Este principio jurídico es técnicamente útil y consistente con la filosofía del derecho y está restringida a este campo y nada más. No se lo puede trasladar fuera del marco estrictamente jurídico. En otras palabras, las leyes están hechas y se aplican a entes cuyas acciones o conductas pueden ser juzgadas desde el derecho civil porque pueden reñir con éstas. Pero el hecho de que las leyes no puedan ser aplicadas sobre otras entidades porque no tiene sentido, no implica que aquellas entidades no existan.

El argumento del tal jurista es que son las leyes las que reconocen la existencia de los seres humanos, y son seres humanos aquellos entes a los cuales se les puede aplicar el derecho o las leyes, por tanto, aquello donde no se aplican las leyes -en este caso el feto o ser concebido porque aún no tienen conciencia de sus actos- no existe o no es un ser humano. 

Claramente el argumento es falaz.

El tema del aborto es un asunto que va más allá del derecho. Abarca la biología, la sicología, la antropología, la filosofía, la religión, la metafísica, la moral social, y por tanto el principio jurídico, válido ahí, en la moral social,  no aplica fuera de éste, porque  no es satisfactorio para establecer qué es un ser humano y qué no es.

¿Qué tiene que ver toda esta disquisición con los derechos de la naturaleza?

Parece extraño. Pero estoy tratando de hacer una suerte de derecho comparado o argumento contrapositivo, que esgrimo a continuación.

En efecto, si consideramos que la naturaleza es “sujeto” de derecho, estamos atribuyéndole a la naturaleza la categoría de ente a la cual se le puede aplicar el derecho (entendido como un sistema de leyes), y por tanto, estamos suponiendo que la naturaleza es capaz de actuar deliberadamente, la estamos dotando de conciencia; lo que claramente resulta absurdo. En el caso del feto, no se le atribuía conciencia, y por ende, no era sujeto de derecho.

Sintetizando el falaz argumento, la proposición del jurista, y su línea de razonamiento es la siguiente: un ente no es sujeto de derecho sí y sólo si no tienen conciencia; y como no tiene conciencia por no ser sujeto de derecho, no es un ser humano, y como no es ser humano, lo puedo exterminar.

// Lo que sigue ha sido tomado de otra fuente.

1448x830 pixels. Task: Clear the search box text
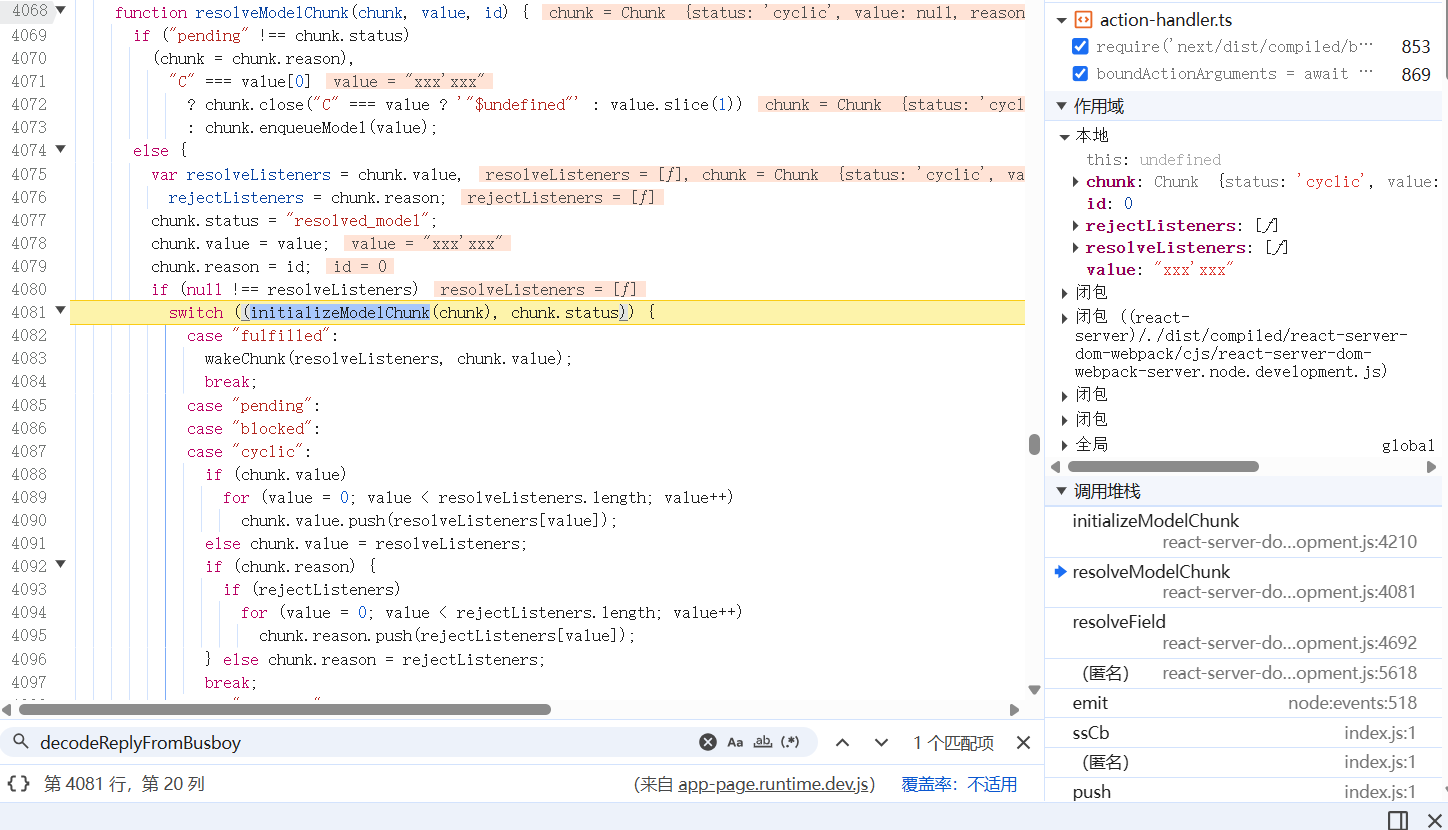[x=708, y=742]
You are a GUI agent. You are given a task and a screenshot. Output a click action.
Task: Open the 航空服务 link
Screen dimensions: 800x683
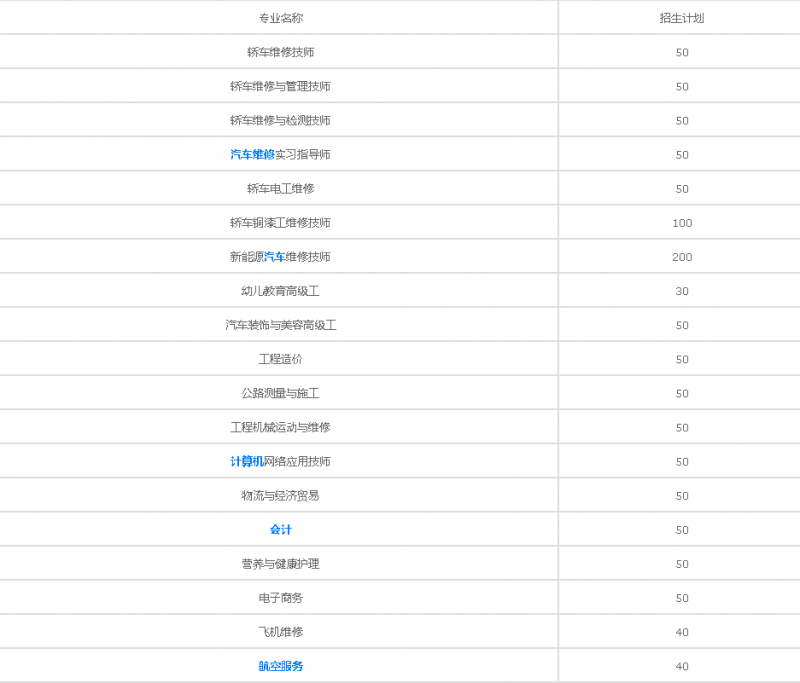(x=280, y=666)
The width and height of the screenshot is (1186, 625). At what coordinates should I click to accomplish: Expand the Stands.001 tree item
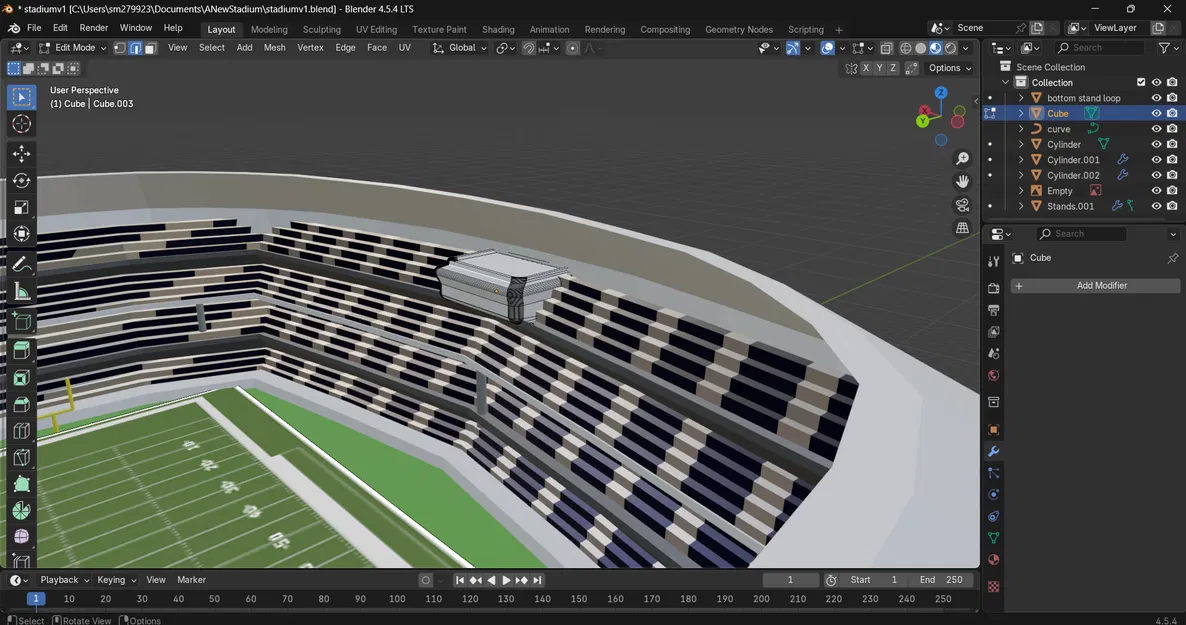tap(1021, 206)
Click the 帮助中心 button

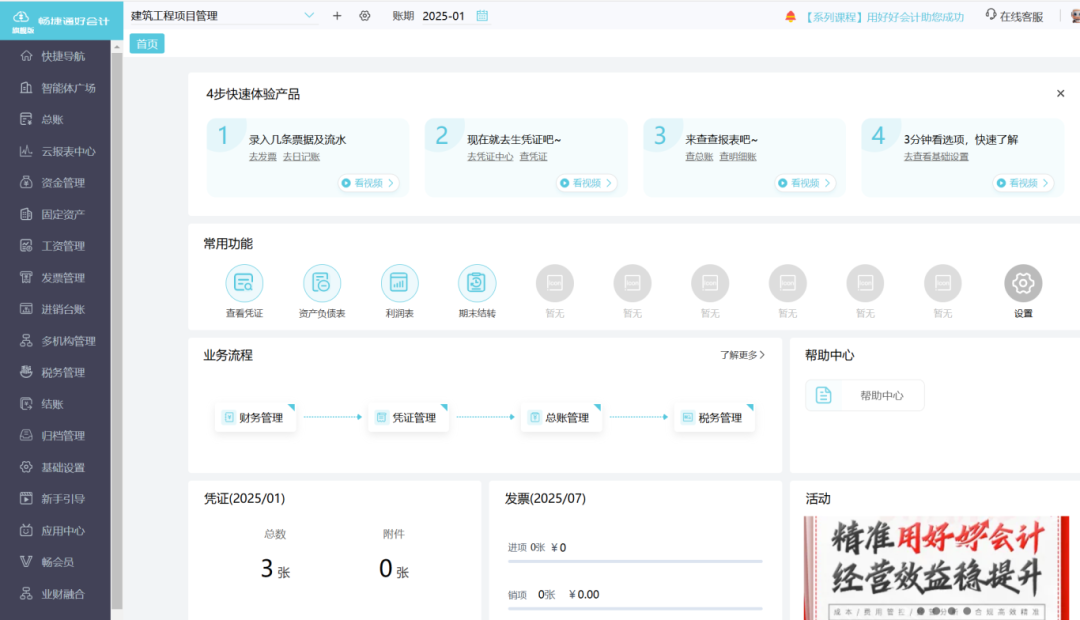864,395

Pero aceptemos que la naturaleza es sujeto de derecho. Entonces surge el siguiente problema operacional y jurídico: ¿cómo penalizamos a la naturaleza cuando sucede un terremoto, un maremoto, un huracán, un tornado, el desborde de un río?. ¿Cómo la hacemos responsable de las muertes y destrucción de infraestructura?. ¿Quién responde por la violación del derecho humano a la vida por las muertes causadas por la naturaleza?. ¿Cómo castigamos a la naturaleza?. ¿Cómo le reprochamos, moralmente, a la naturaleza su mal comportamiento?.

Todas estas contradicciones en el caso del aborto y de los supuestos derechos de la naturaleza, obedecen a los delirios doctrinario-patológicos del progresismo que recurrentemente crea dogmas ideológicos, y de ahí sus contradicciones.